*** Opening of PROVIDED INFORMATION ***

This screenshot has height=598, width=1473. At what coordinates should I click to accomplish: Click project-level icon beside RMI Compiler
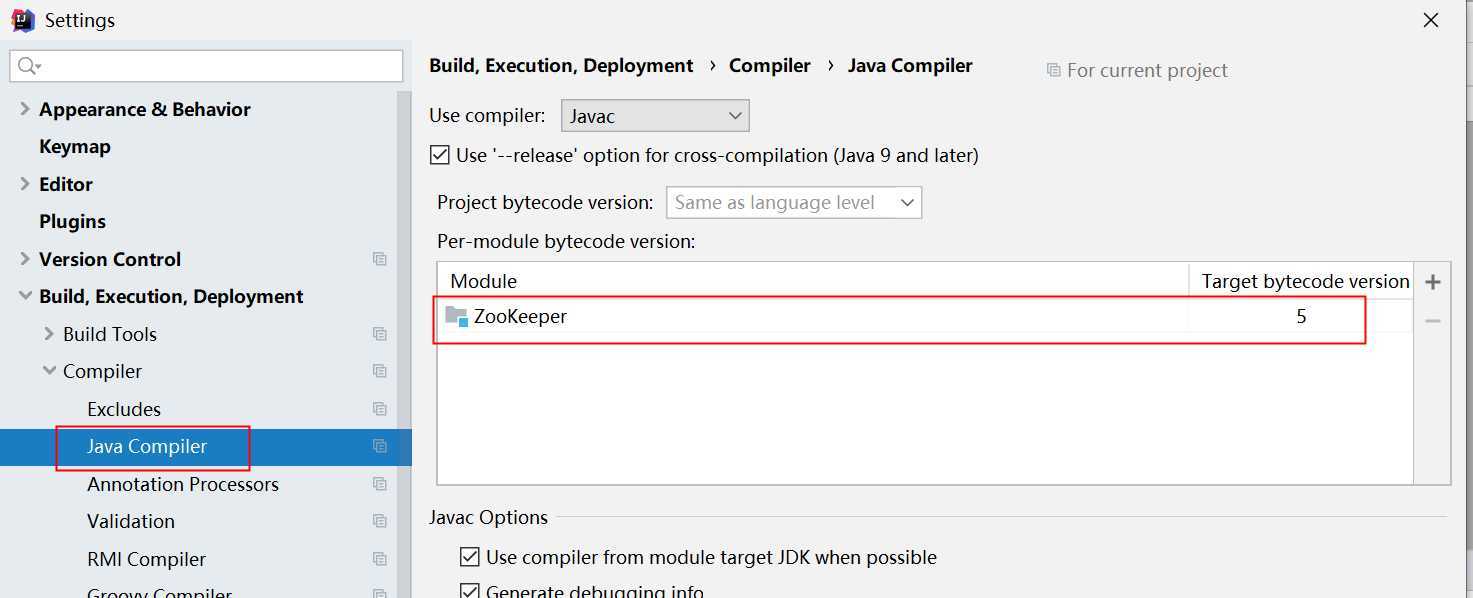pyautogui.click(x=380, y=559)
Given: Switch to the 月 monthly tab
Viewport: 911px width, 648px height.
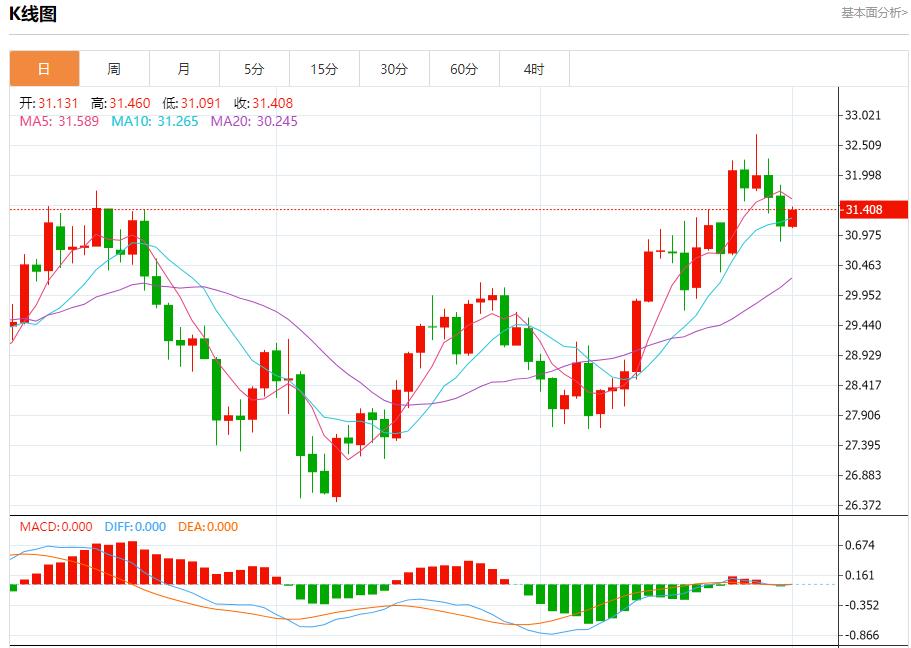Looking at the screenshot, I should point(184,69).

*** Close of PROVIDED INFORMATION ***

### THE PROBLEM
Leave out every picture, and repeat word for word only the lines from the one holding "Given: Switch to the 月 monthly tab" through the end of the entries above, both ends included.

### SOLUTION TO THIS EXERCISE
Given: Switch to the 月 monthly tab
Viewport: 911px width, 648px height.
Looking at the screenshot, I should point(184,69).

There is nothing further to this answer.